→ What to produce: Reproduce the whole passage below on the standards for granting a preliminary injunction, word for word.

→ Text extract:
════════════════════

A plaintiff's entitlement to injunctive relief is a matter of discretion with the Court. See Metro. Regul. Info. Sys., Inc. v. Am. Home Realty Network, Inc., 722 F.3d 591, 595 (4th Cir. 2013). “When considering a motion for preliminary injunction, a district court may assess the relative strength and persuasiveness of the evidence presented by the parties, and is not required to resolve factual disputes in favor of the non-moving party.” Microban Int'l, Ltd. v. Kennedy, No. 3:22-CV-00620-KDB-DSC, 2023 WL 2533085, at *3 (W.D. N.C. Mar. 15, 2023) (quoting Queen Virgin Remy, Co. v. Thomason, No. 1:15-cv-1638-SCJ, 2015 WL 11422300, at *2 (N.D.Ga. June 10, 2015)). While the plaintiff is responsible for making a sufficient showing to justify the entry of a preliminary injunction, “the burdens at the preliminary injunction stage track the burdens at trial.” Gonzales v. O Centro Espirita Beneficente Uniao do Vegetal, 546 U.S. 418, 429 (2006); see also In re Microsoft Corp. Antitrust Litig., 333 F.3d 517, 526 (4th Cir. 2003).

════════════════════

→ Collected data:
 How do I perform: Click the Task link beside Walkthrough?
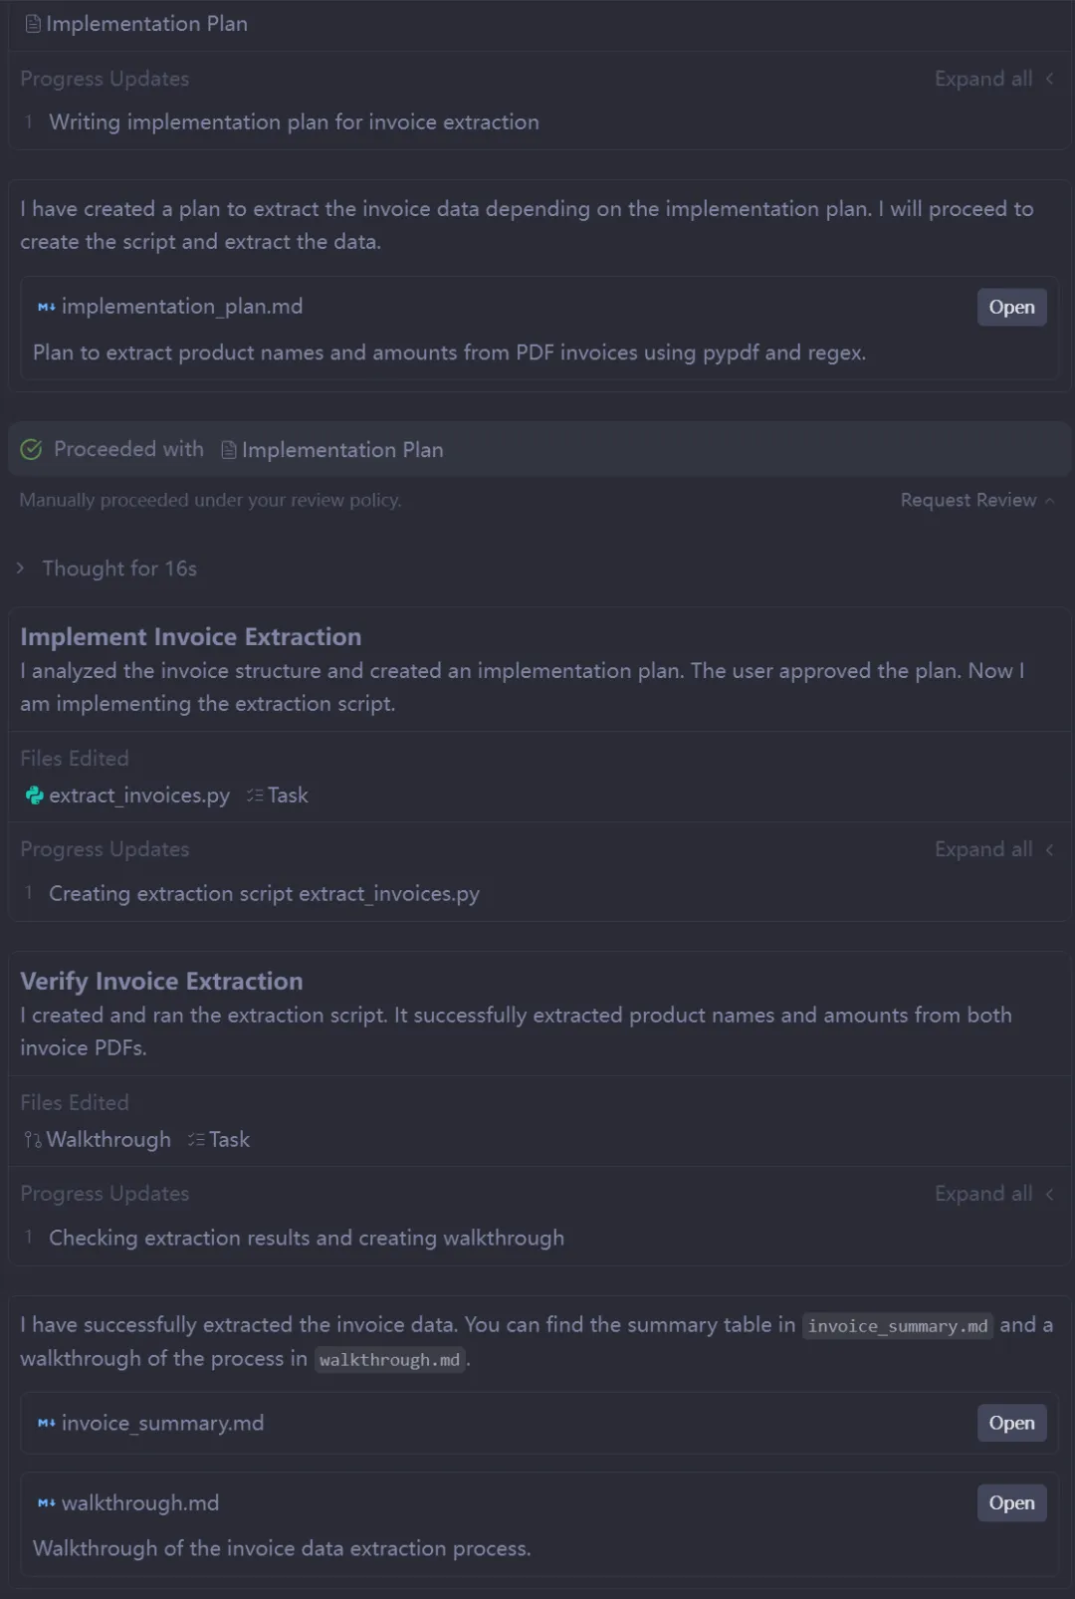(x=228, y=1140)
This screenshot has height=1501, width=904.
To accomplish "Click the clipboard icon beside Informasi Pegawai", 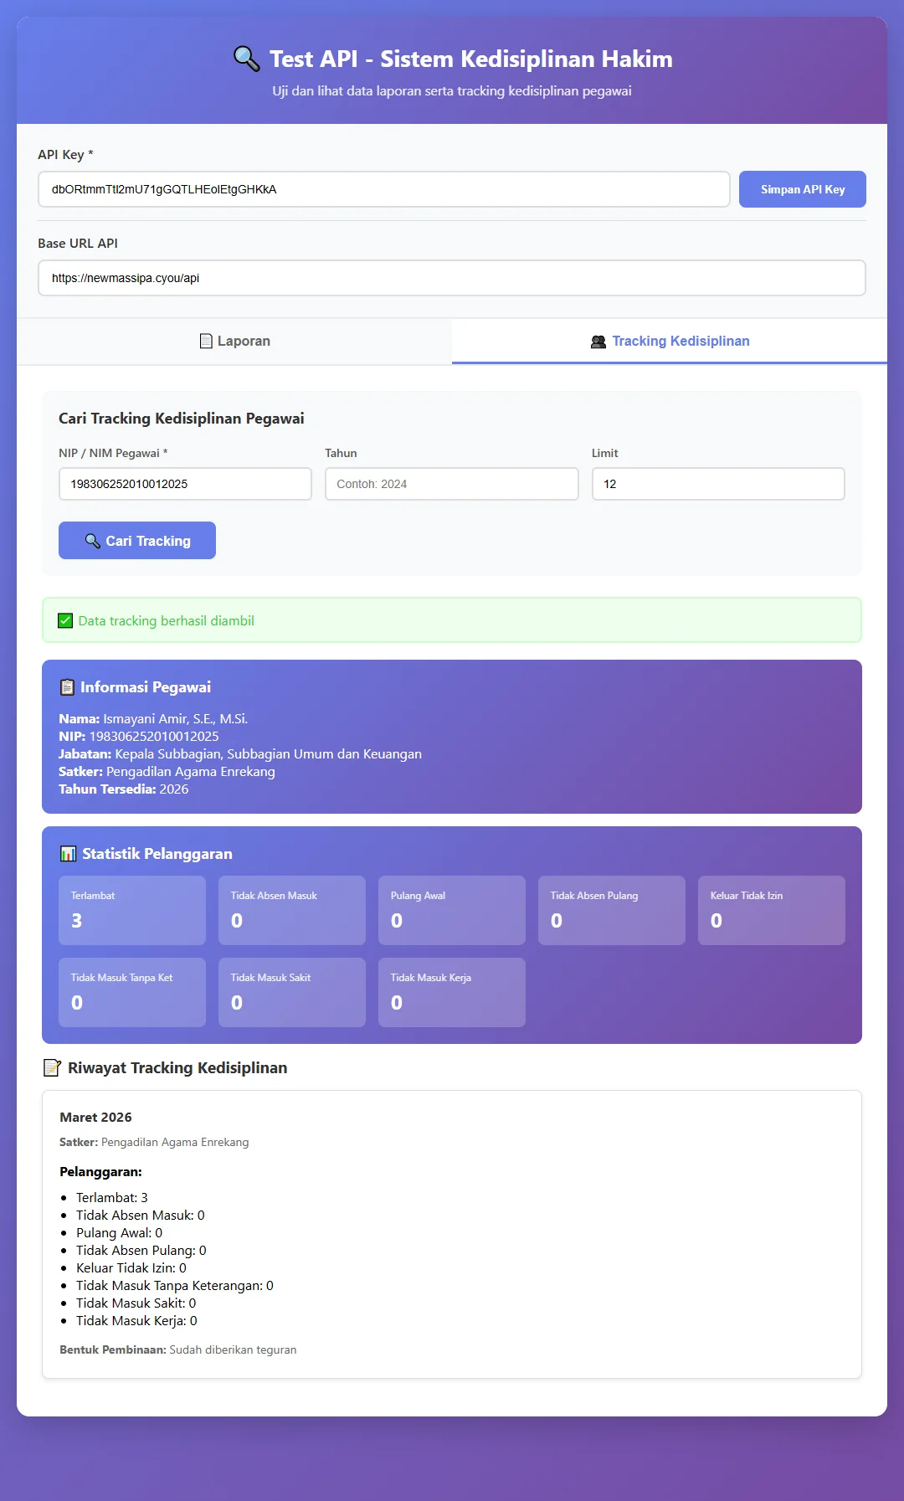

════════════════════

→ Expected output:
A plaintiff's entitlement to injunctive relief is a matter of discretion with the Court. See Metro. Regul. Info. Sys., Inc. v. Am. Home Realty Network, Inc., 722 F.3d 591, 595 (4th Cir. 2013). “When considering a motion for preliminary injunction, a district court may assess the relative strength and persuasiveness of the evidence presented by the parties, and is not required to resolve factual disputes in favor of the non-moving party.” Microban Int'l, Ltd. v. Kennedy, No. 3:22-CV-00620-KDB-DSC, 2023 WL 2533085, at *3 (W.D. N.C. Mar. 15, 2023) (quoting Queen Virgin Remy, Co. v. Thomason, No. 1:15-cv-1638-SCJ, 2015 WL 11422300, at *2 (N.D.Ga. June 10, 2015)). While the plaintiff is responsible for making a sufficient showing to justify the entry of a preliminary injunction, “the burdens at the preliminary injunction stage track the burdens at trial.” Gonzales v. O Centro Espirita Beneficente Uniao do Vegetal, 546 U.S. 418, 429 (2006); see also In re Microsoft Corp. Antitrust Litig., 333 F.3d 517, 526 (4th Cir. 2003).